Stage 4: Update .woodpecker.yaml

Add two new steps after screendumps:

  - name: build-and-push
    image: docker:cli
    environment:
      REGISTRY_PASSWORD:
        from_secret: gitea_registry_password
    commands:
      - echo "$REGISTRY_PASSWORD" | docker login gitea.earthmanrpg.me -u discoman --password-stdin
      - docker build -t gitea.earthmanrpg.me/discoman/gamearray:latest .
      - docker push gitea.earthmanrpg.me/discoman/gamearray:latest
    when:
      - branch: main
      - event: push

  - name: deploy
    image: alpine
    environment:
      SSH_KEY:
        from_secret: deploy_ssh_key
    commands:
      - apk add --no-cache openssh-client
      - mkdir -p ~/.ssh
      - printf '%s\n' "$SSH_KEY" > ~/.ssh/id_ed25519
      - chmod 600 ~/.ssh/id_ed25519
      - ssh -o StrictHostKeyChecking=no discoman@staging.earthmanrpg.me /opt/gamearray/deploy.sh
    when:
      - branch: main
      - event: push

Why docker:cli instead of a Docker plugin?

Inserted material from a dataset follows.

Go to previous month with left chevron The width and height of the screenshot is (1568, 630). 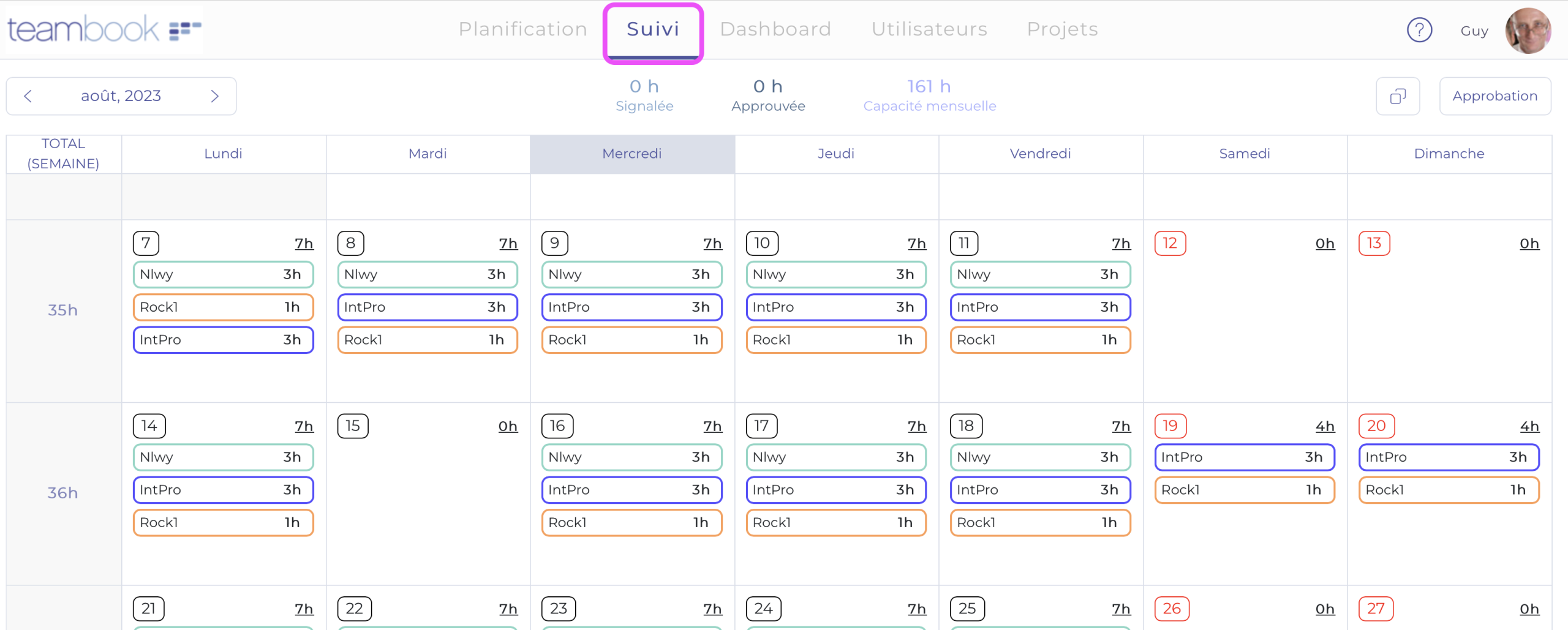(28, 96)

Using plain Docker CLI with the socket pass-through is more transparent than a third-party plugin. You can see exactly what's happening.

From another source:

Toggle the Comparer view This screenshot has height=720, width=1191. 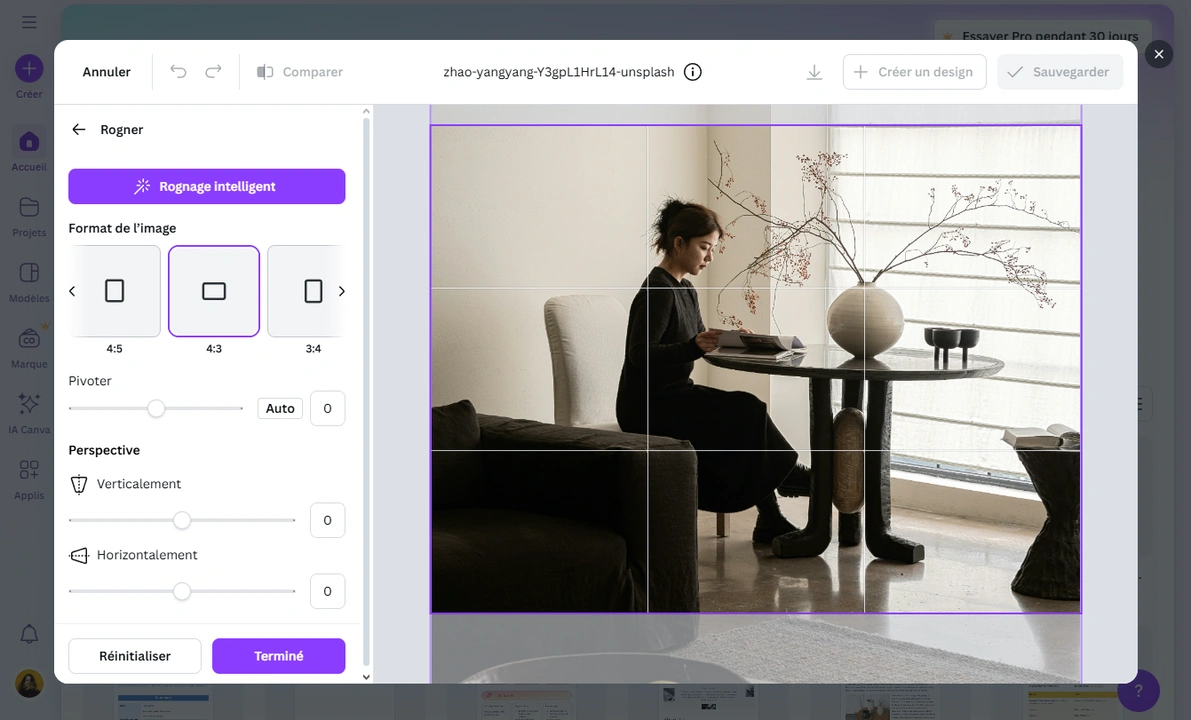pos(300,71)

Why alpine + manual SSH instead of appleboy/drone-ssh? Same reason -- fewer moving parts, easier to debug. The printf + ssh pattern is dead simple.

Branch gating: Both steps only run on pushes to main. Feature branch pushes still run tests but don't deploy.

Stage 5: Test end-to-end

  1. Push a small visible change (e.g., tweak a template's page title) to main on Gitea
  2. Watch the Woodpecker pipeline at https://ci.earthmanrpg.me:
    • test-UTs passes
    • test-FTs passes
    • build-and-push builds the image and pushes to the registry
    • deploy SSHes to staging and runs the deploy script
  3. Visit https://staging.earthmanrpg.me and verify the change is live

Files modified

File Action
infra/cicd/docker-compose.yaml Add WOODPECKER_BACKEND_DOCKER_VOLUMES to agent
infra/gamearray.env.j2 New -- container env file template
infra/deploy.sh.j2 New -- deploy script template
infra/deploy-playbook.yaml Add tasks for env file, deploy script, registry login
infra/group_vars/staging/vault.yaml Add gitea_registry_token
.woodpecker.yaml Add build-and-push and deploy steps

Known limitation

Ephemeral database: The SQLite database still lives inside the container (deferred issue from memory). Every deploy wipes it. This is fine for staging right now but will need a volume mount or PostgreSQL before production CD.